In this trial, no patients had their dressing changed prior to the 2nd week postoperatively and postoperative anterior wrist pain was evaluated prior to removal of the dressing to ensure that all patients remained blinded regarding the type of operation performed. No patients took the oral pain-control medication for more than 3 days after the operation, so the effect of oral pain-control medication did not affect the evaluation of postoperative anterior wrist pain at the 2nd week after surgical release. As both surgical techniques provided adequate visualization, no extended incision proximal to the wrist crease was performed with any of the patients.

The short incision technique provided satisfactory outcomes in terms of anterior wrist pain and time to return to daily activities and work and were comparable to the MIS with tool-kit technique. The short incision technique did not require any special instruments which offered the benefit in term of cost-effectiveness unlike the MIS technique which required special tools to perform the complete transverse carpal ligament release under direct visualization. However, the MIS with tool-kit technique had the advantage of creating a smaller wound length and thus a smaller scar, making it preferable for patients concerned about cosmetic appearance and who could afford the extra cost.
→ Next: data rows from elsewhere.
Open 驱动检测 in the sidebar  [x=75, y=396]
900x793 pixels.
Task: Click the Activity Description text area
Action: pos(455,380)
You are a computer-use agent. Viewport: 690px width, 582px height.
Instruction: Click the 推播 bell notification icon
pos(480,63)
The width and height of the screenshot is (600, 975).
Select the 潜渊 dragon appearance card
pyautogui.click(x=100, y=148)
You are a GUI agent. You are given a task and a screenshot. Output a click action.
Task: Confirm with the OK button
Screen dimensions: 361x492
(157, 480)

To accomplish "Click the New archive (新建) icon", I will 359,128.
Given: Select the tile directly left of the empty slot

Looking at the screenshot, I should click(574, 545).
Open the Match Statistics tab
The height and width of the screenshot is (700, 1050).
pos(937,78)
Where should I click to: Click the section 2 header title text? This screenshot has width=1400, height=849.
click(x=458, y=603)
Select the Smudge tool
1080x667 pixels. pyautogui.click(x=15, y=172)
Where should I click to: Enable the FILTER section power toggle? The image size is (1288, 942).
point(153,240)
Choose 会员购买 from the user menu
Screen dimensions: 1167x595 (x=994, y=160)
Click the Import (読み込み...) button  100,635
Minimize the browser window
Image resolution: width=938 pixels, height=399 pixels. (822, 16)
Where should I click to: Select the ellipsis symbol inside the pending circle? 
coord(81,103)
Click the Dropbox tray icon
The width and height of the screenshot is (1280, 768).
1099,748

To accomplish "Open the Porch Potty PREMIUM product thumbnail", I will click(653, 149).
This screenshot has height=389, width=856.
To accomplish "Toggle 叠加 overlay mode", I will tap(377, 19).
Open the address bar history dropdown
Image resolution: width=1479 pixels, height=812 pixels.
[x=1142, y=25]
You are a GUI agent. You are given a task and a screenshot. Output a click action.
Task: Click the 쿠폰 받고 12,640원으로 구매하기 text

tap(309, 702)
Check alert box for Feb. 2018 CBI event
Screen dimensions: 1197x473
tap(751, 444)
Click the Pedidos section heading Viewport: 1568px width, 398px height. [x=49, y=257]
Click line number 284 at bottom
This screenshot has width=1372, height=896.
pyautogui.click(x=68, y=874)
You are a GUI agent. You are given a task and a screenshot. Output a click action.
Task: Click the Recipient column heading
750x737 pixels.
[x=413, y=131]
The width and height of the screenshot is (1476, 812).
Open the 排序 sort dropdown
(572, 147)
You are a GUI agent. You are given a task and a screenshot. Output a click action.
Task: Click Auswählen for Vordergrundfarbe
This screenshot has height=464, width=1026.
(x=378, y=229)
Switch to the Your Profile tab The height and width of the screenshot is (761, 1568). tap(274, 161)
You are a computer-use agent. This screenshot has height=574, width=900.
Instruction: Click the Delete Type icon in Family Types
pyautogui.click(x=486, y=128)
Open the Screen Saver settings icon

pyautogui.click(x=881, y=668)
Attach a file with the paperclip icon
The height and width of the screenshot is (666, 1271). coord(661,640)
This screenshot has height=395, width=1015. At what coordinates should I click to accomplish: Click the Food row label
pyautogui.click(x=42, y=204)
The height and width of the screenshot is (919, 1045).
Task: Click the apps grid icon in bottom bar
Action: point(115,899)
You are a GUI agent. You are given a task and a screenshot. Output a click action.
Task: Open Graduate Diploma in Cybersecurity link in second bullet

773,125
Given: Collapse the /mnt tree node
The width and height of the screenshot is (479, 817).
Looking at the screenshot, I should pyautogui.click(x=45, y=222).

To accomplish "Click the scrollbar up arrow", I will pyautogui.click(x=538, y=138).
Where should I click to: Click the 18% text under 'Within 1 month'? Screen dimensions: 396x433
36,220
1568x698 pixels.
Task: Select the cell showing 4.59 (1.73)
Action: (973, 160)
There are several limitations in this randomized controlled trial. First, the study only compared selected aspects between the MIS with tool-kit and the short incision approaches. Other aspects, e.g., satisfactory, grip or pinch strength, may have yielded different results. Second, the sample size was relatively small. Although the sample size of our study was adequate to interpret the primary outcomes, a prospective randomized controlled trial involving a larger population and a long-term follow-up is needed to confirm our results. Third, there is a limitation in terms of generalizability as this study included only Thais. Additional studies should be conducted in other populations. Fourth, after removal of the dressing, patients might have been able to discern the type of surgical technique they had received which could have biased the results for time to return to work and to activities of daily living. Fifth, since we used block of four in the method of randomization, the small block size could increase the risk that the allocation process might be predictable.

Conclusions

There are no differences in terms of early postoperative anterior wrist pain or in time to return to work or activities of daily living between the short incision and the MIS with tool-kit techniques in patients undergoing CTS release. Short incision is recommended for benefit in term of cost-effectiveness, while the MIS with tool-kit method results in less surgical wound length which could be important for patients concerned with cosmetic appearance.